> Excerpted passage
▼
Re: how to calculate the size of string in bytes?

From: Eli Zaretskii
Subject: Re: how to calculate the size of string in bytes?
Date: Tue, 18 Aug 2015 22:49:58 +0300

> Date: Tue, 18 Aug 2015 21:30:49 +0200
> Cc: address@hidden
> From:  <address@hidden>
> I was having difficulties in understanding you

Sorry about that.  It's a complex issue to explain in a few words.

> Now I understand: Emacs's internal (raw) coding system can represent
> "characters not expressible in utf-8".

More accurately, it can represent characters outside the Unicode code

And please don't call that "raw"; the internal representation of
characters used by Emacs is known as 'utf-8-emacs'.

> The function encode-coding-string passes those bytes silently
> through, outputting an invalid utf-8 sequence.

Yes.  Although in interactive functions Emacs will normally complain
and ask for a better encoding.

> So I venture the guess that when the Emacs buffer contains something
> epressible as valid utf-8, 'utf-8 and 'raw are equivalent


> (what about combining characters?)

Emacs doesn't normalize/compose/decompose characters when it encodes
text (with a notable exception of the utf-8-hfs encoding).
Applications that want this should do that themselves, e.g. using the
facilities in ucs-normalize.el.
▲
> Written tasks
a) Copy the Emacs encoding thread between "And please don't" and "invalid utf-8 sequence.", inclusive.
b) In the Emacs encoding thread, what is the internal representation of characters used by Emacs called?
The listing that comes next has no part in this work.

> Record extracts
▼
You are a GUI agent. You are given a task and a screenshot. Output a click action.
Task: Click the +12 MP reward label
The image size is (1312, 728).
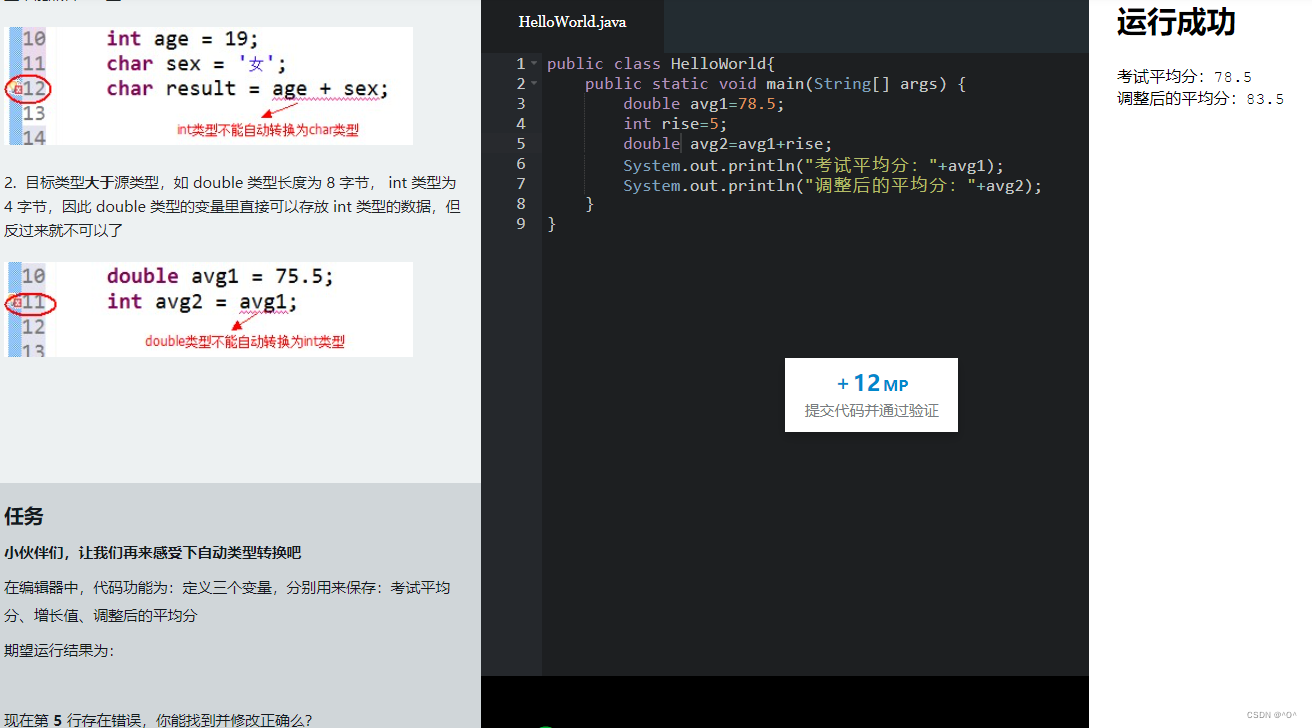[x=871, y=383]
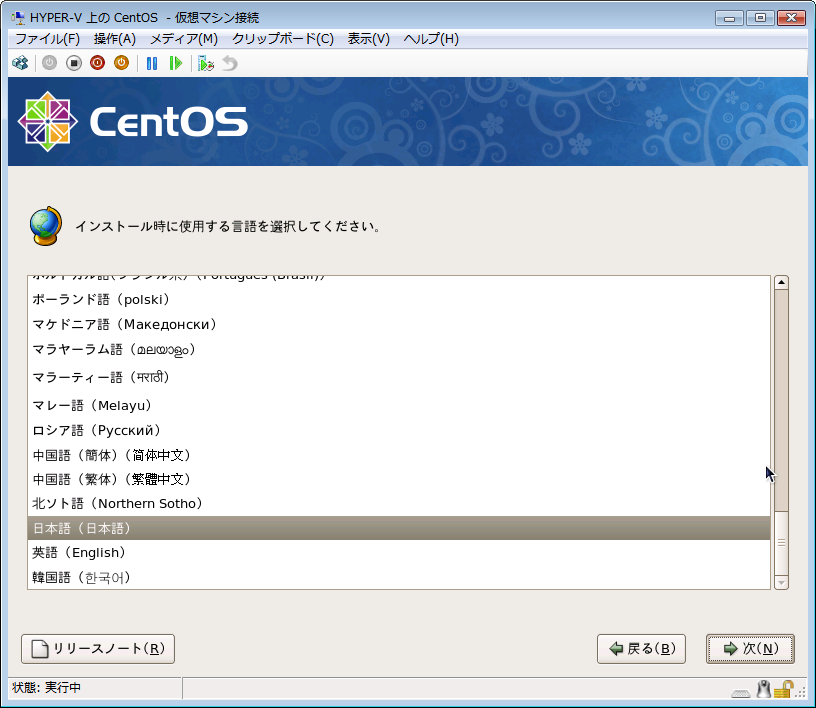Open the ファイル(F) menu

[47, 39]
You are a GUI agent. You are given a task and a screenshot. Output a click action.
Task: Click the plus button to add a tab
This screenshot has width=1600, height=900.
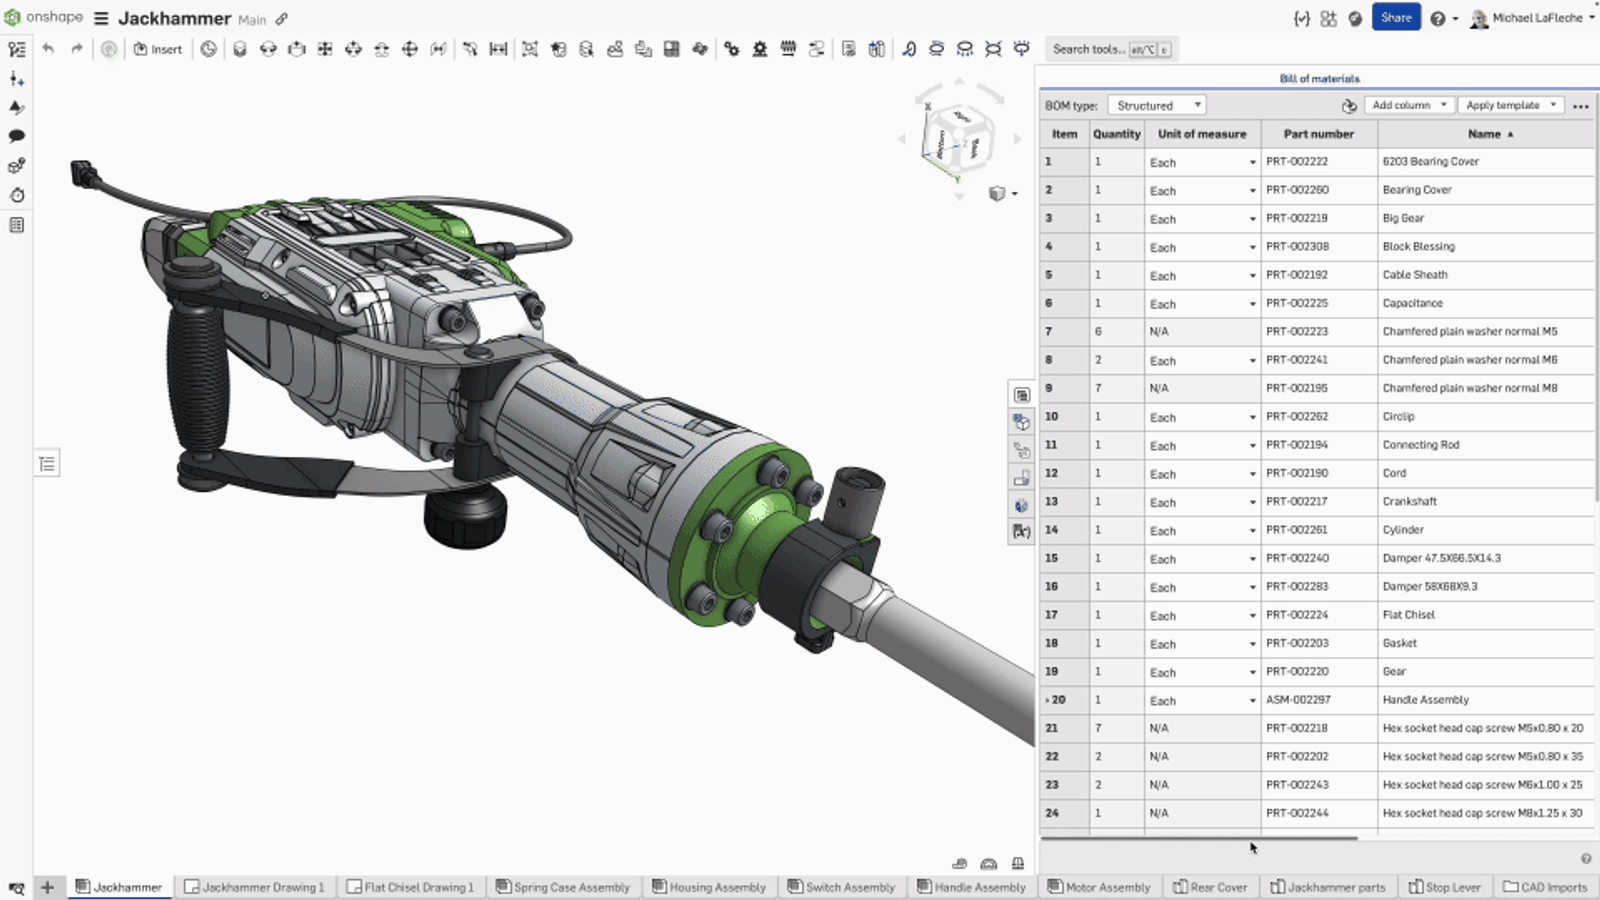[47, 887]
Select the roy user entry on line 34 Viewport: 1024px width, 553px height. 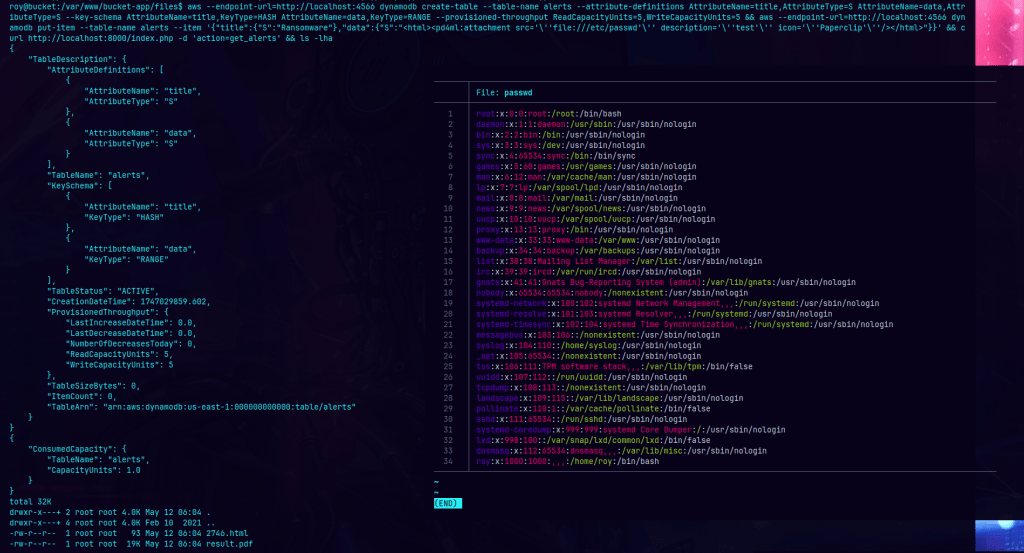click(567, 461)
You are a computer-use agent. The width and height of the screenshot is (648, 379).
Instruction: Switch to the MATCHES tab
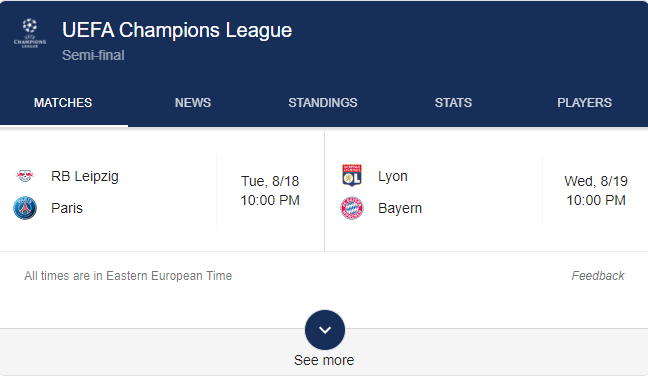tap(63, 102)
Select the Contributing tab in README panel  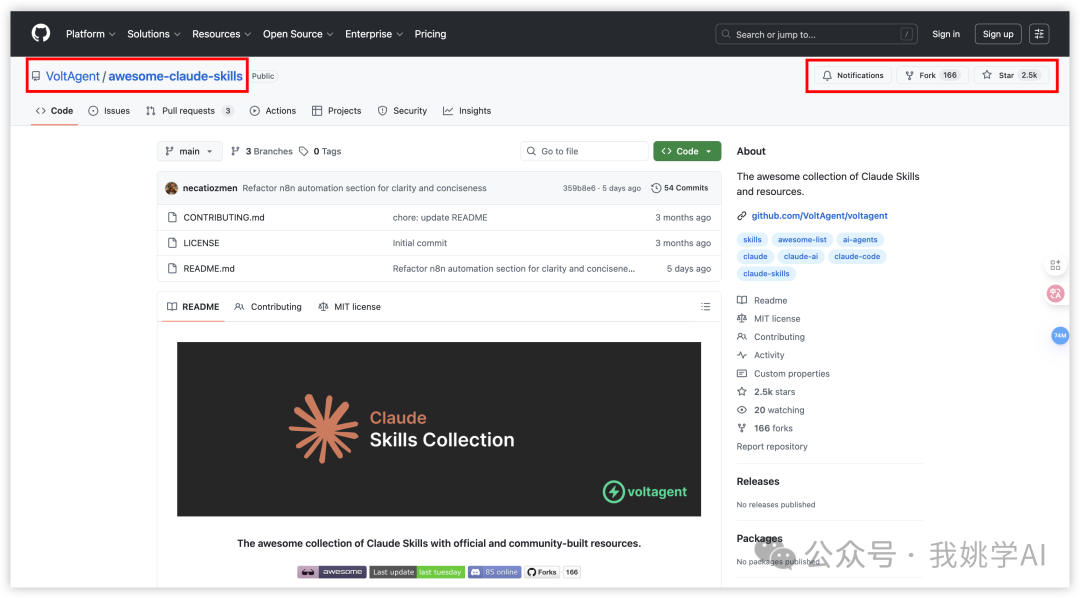[268, 307]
▲
> Per-task outputs
a)
And please don't call that "raw"; the internal representation of
characters used by Emacs is known as 'utf-8-emacs'.

> The function encode-coding-string passes those bytes silently
> through, outputting an invalid utf-8 sequence.

b) It is called 'utf-8-emacs'.